Cultura

Idi di Maggio, sospeso il finale dell'edizione 2018

Il maltempo ha costretto gli organizzatori alla decisione.

Idi di Maggio, sospeso il finale dell'edizione 2018
Cultura Rivarolo, 20 Maggio 2018 ore 12:04

Idi di Maggio, sospeso il finale. Alla fine ha vinto il maltempo. Proprio quando ad Oglianico ci si preparava per il clou dell’edizione numero 38 delle «Idi di Maggio», l’organizzazione ha deciso di optare per un «cambio di rotta».

Idi di Maggio, sospeso il finale

«A metà settimana ci siamo riuniti, dopo che da una analisi delle condizioni meteo le previsioni erano tutto fuorché buone - dicono dall’Associazione Turistica che cura l’allestimento della festa medioevale - A quel punto, per evitare disagi ai gruppi ospiti, alla gente che sarebbe venuta per l’evento, ma anche per tutelarci, abbiamo deciso di rivedere il programma, sospendendo di fatto la giornata del 13 maggio».

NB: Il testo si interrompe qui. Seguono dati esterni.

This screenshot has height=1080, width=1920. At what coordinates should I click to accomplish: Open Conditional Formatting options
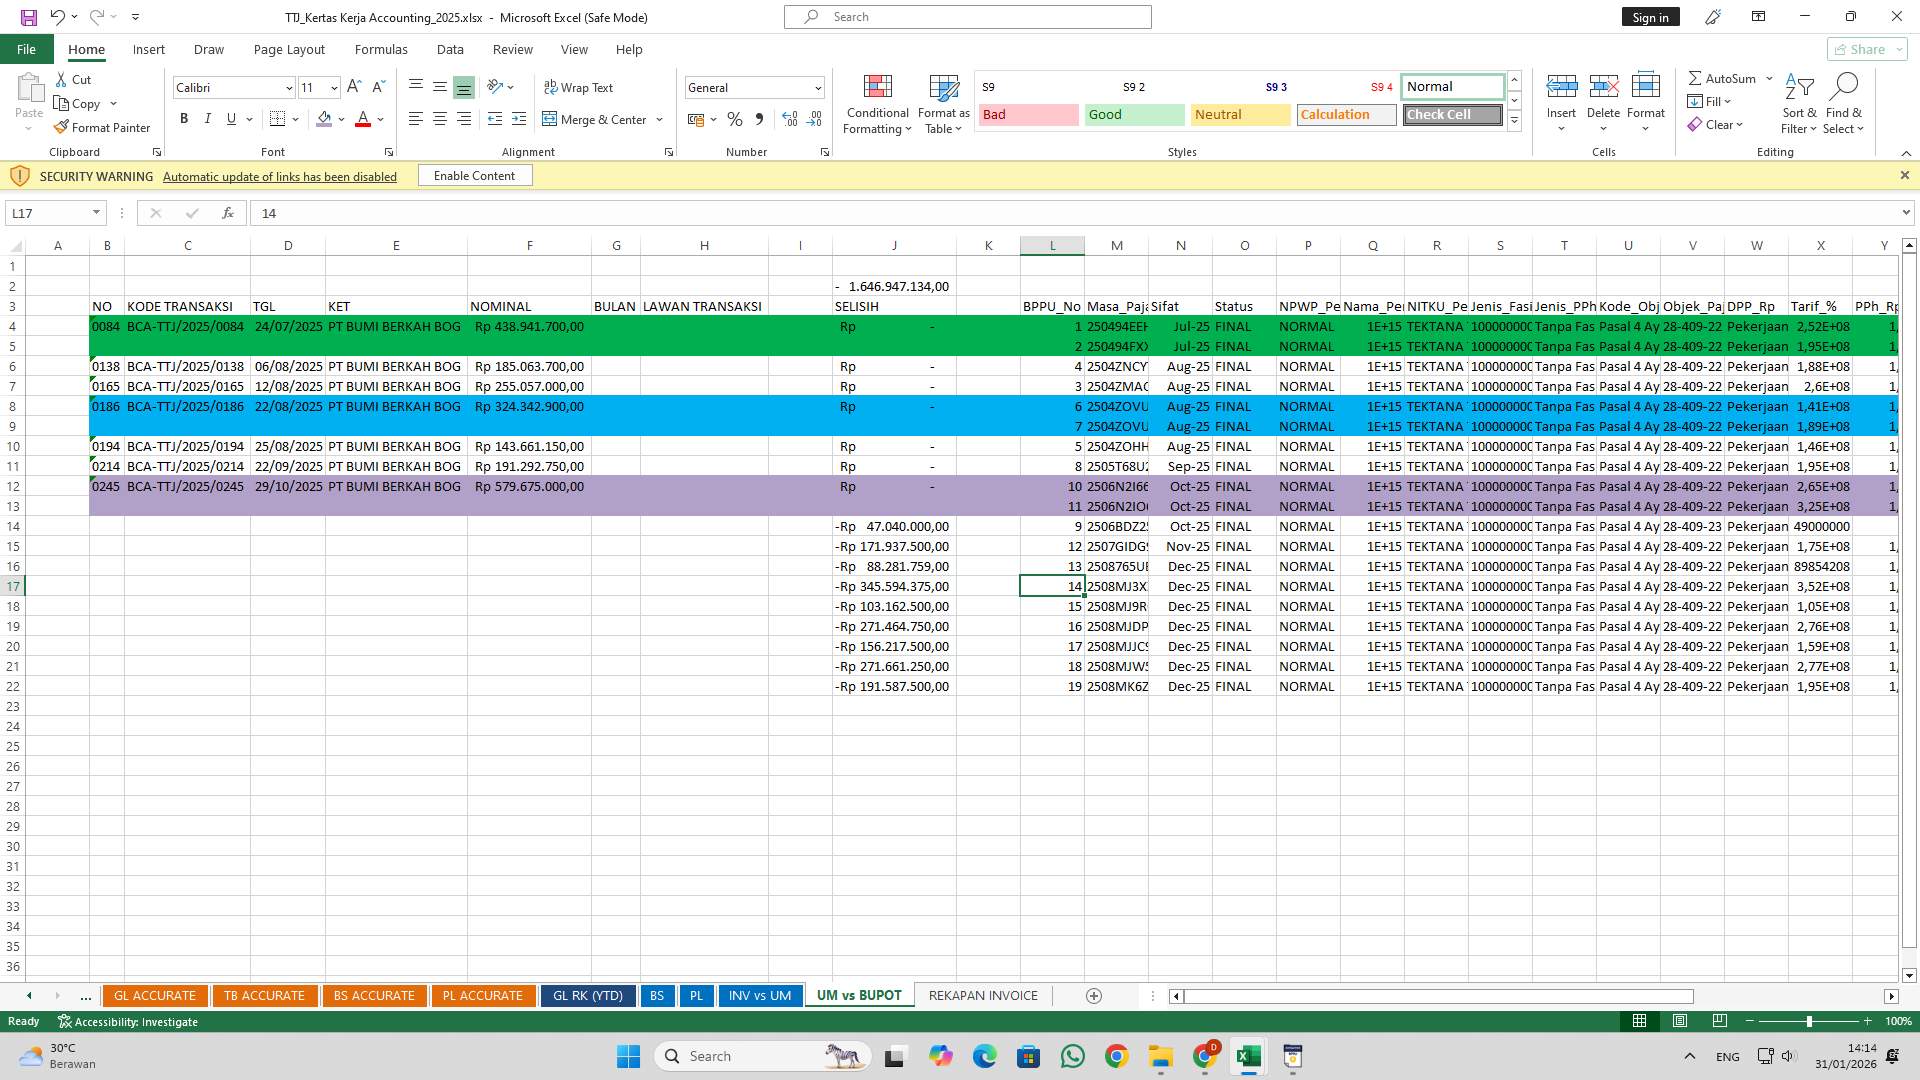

Comunque una bella edizione

La kermesse 2018, che si era aperta lo scorso 1° maggio ed era proseguita tra venerdì 4 e sabato 5 con due appuntamenti apprezzati e partecipati, come la cena medievale e la serata in piazza e nel ricetto, ha visto sabato sera il classico momento di allegria e divertimento con tutti i presenti in costume. «Dispiace davvero per questo epilogo - aggiungono ancora dalla Pro loco - ma sinceramente sarebbe stato un azzardo. Comunque, ci teniamo a ringraziare coloro che con il proprio impegno hanno permesso all’evento di andare in scena, anche se ridimensionato purtroppo nel finale».

I protagonisti 2018

Idi di Maggio, sospeso il finaleUn grazie speciale va rivolto, per esempio, a chi ha vestito i panni dei protagonisti della rievocazione storica oglianicese. In primis, il console e la sua dama, Maurizio Lovarini e Monica Podda, nonché i Castellani di Rivarolo Francesco Vessella e Lisa Marangoni, per poi proseguire con i manderi Matteo Casagrande e Duilio Vota, i campari Antonio Casagrande e Franco Rolando, gli estimatori Riccardo Ferrero e Maurizio Remogna, i credenzieri Luigi e Vincenzo Rosboch, Domenico Restivo e Domenico Rolando.